┌─ DATA IN THIS EXERCISE

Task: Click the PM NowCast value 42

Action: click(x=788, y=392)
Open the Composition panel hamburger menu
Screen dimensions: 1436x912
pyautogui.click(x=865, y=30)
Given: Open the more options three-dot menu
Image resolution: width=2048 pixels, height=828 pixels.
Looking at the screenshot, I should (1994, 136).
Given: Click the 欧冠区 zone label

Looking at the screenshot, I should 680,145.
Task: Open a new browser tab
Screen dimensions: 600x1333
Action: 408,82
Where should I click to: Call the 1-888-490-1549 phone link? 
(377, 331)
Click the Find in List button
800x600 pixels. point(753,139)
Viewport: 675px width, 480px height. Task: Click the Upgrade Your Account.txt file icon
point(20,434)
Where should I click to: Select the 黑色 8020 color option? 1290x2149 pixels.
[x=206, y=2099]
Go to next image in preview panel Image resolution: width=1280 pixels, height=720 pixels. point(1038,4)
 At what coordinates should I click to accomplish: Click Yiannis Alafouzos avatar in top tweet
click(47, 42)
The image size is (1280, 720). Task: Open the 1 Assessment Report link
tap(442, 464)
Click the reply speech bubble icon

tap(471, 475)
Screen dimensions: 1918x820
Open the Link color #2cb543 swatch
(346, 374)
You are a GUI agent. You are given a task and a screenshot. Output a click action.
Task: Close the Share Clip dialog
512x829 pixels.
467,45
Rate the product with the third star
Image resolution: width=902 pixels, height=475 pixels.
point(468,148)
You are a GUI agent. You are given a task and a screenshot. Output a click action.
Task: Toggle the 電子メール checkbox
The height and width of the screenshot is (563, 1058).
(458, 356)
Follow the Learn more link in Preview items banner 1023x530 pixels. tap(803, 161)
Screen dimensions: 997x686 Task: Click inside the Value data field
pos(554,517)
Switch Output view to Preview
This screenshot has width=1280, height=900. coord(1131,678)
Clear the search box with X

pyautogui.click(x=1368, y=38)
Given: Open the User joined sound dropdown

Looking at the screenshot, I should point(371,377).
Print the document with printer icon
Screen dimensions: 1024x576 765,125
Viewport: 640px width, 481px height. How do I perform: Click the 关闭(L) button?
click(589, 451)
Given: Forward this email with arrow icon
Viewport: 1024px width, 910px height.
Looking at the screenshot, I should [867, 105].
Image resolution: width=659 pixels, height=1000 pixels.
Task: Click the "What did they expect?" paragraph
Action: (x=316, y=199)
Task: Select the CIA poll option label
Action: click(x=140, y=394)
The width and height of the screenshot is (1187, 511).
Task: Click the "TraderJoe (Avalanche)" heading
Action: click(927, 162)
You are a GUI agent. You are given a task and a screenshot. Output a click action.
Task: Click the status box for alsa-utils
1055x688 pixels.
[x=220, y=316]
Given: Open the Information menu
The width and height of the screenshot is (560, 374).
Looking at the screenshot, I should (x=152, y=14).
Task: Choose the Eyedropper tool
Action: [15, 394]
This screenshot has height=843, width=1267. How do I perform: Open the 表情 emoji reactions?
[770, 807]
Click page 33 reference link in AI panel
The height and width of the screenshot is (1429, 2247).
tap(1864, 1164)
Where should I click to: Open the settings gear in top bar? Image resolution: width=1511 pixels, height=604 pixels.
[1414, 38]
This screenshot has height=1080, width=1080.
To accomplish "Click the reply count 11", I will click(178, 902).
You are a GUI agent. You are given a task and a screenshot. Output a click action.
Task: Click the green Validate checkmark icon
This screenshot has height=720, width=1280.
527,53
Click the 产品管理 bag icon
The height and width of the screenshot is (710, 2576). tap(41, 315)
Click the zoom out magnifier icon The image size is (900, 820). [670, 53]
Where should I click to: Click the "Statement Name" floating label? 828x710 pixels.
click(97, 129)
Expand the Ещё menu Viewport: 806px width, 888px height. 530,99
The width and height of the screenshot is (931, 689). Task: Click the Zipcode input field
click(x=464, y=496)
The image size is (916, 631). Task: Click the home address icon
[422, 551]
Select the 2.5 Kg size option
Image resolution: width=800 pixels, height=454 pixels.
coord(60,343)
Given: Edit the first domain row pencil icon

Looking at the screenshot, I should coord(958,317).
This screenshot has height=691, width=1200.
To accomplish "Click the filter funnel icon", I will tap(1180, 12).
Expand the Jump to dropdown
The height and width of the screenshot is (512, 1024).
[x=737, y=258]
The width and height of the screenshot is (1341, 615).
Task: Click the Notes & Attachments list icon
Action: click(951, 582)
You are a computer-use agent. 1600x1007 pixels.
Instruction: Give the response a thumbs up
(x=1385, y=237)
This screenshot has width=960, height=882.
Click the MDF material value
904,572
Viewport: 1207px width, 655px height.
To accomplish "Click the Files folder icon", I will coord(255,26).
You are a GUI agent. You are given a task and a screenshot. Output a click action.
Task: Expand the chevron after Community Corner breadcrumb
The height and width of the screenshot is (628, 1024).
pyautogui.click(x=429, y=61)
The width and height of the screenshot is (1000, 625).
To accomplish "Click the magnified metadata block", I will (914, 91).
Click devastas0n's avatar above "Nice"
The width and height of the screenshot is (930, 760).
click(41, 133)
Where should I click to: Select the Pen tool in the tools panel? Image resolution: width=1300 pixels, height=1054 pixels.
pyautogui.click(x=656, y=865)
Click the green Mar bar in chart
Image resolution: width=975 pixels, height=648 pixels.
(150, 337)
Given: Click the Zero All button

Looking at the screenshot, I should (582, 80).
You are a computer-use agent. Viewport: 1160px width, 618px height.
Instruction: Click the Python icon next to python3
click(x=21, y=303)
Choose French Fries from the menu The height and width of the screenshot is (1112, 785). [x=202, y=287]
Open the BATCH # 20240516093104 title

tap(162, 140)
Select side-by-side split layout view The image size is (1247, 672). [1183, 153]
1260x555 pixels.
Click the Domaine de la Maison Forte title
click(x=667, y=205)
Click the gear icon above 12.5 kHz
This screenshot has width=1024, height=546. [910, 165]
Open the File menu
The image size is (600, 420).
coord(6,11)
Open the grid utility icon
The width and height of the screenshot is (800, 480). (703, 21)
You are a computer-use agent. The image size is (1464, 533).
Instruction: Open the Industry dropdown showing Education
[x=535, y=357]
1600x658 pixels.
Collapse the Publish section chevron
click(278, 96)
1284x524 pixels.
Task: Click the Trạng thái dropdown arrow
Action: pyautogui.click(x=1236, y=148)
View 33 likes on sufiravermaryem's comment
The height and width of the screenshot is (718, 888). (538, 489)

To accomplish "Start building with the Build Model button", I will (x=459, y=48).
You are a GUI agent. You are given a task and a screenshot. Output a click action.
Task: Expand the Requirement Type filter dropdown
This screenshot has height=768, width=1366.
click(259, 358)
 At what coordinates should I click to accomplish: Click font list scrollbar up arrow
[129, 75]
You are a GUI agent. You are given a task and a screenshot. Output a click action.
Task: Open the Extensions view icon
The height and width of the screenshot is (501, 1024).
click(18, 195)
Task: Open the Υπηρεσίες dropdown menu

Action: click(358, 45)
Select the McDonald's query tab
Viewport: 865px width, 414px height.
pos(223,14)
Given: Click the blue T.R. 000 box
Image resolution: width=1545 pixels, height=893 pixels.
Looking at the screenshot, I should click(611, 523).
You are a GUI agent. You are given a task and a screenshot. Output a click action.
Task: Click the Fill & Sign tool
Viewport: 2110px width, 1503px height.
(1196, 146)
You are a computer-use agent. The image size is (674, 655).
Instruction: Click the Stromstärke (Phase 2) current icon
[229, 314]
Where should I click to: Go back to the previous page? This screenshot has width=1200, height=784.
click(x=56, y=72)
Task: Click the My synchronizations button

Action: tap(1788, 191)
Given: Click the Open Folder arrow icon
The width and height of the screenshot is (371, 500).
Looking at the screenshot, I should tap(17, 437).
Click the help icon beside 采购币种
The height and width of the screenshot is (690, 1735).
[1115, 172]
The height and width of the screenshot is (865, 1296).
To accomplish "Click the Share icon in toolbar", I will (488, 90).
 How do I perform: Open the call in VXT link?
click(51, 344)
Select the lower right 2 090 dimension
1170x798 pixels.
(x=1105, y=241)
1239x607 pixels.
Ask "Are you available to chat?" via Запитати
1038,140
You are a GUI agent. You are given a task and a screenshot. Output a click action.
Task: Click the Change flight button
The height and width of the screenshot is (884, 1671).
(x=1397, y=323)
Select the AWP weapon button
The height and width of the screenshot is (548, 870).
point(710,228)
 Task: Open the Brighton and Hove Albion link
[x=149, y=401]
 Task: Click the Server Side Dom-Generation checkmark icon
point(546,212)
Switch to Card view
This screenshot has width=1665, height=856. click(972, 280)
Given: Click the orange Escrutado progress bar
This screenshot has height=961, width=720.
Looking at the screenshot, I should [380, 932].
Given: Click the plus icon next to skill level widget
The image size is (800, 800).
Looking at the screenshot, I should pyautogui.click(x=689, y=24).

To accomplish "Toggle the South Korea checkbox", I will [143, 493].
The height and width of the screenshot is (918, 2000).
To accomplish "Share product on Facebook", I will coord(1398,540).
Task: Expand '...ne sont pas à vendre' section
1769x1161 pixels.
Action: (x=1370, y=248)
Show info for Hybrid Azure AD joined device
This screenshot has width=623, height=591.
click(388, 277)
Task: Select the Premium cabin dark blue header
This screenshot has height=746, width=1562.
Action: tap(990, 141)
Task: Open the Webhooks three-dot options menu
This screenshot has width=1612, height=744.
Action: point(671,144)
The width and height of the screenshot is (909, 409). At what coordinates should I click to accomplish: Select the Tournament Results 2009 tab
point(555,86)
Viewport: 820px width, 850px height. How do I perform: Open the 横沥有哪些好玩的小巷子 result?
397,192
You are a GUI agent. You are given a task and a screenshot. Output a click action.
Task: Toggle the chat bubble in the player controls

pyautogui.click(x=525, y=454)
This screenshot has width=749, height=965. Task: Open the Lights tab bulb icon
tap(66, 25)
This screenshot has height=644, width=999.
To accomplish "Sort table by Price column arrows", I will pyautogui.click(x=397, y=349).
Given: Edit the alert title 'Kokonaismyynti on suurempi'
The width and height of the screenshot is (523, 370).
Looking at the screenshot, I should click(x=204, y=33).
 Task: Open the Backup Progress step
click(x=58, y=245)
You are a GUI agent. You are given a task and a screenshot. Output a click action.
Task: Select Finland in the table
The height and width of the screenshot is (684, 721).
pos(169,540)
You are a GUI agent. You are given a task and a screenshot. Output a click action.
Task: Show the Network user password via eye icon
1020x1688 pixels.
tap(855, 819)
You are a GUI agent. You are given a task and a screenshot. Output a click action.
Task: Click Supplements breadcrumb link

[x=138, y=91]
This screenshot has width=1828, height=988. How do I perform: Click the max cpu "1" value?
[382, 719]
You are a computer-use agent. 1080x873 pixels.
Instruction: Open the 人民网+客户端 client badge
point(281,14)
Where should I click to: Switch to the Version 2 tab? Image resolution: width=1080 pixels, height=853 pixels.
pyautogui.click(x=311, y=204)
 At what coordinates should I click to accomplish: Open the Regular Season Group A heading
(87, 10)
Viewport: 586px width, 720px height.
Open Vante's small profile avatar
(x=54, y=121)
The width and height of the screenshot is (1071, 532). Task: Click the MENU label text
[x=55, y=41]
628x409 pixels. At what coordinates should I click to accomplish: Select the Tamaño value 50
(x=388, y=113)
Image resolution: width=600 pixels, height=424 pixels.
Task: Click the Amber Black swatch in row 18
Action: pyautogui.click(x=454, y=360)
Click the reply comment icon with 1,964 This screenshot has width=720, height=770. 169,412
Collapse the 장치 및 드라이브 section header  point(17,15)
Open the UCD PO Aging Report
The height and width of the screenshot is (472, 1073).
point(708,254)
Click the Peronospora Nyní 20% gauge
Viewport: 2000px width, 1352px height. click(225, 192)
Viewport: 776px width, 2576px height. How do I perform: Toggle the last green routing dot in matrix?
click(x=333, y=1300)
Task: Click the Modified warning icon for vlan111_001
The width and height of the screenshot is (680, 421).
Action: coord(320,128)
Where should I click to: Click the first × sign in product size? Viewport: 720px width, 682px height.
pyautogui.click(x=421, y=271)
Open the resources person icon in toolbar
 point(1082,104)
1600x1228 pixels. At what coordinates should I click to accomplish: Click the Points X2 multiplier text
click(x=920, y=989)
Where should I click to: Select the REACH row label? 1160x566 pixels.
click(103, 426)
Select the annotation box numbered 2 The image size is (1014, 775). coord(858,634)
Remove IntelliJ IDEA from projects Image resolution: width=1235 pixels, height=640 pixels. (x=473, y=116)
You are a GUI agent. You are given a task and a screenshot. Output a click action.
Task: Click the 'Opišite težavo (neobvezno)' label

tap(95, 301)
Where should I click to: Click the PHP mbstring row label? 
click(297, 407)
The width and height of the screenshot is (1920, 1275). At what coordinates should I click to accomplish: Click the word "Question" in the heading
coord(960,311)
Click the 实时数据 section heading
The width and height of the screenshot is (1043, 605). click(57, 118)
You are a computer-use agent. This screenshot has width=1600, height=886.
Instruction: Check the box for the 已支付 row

└─

■ THE TASK ■
Show all lines above holding the word "computer".

■ TASK RESULT ■
You are a computer-use agent. 1600x1007 pixels.
You are a computer-use agent. Viewport: 1160px width, 618px height.
You are a computer-use agent. The image size is (1464, 533).
You are a computer-use agent. The image size is (674, 655).
You are a computer-use agent. 1080x873 pixels.
You are a computer-use agent. This screenshot has width=1600, height=886.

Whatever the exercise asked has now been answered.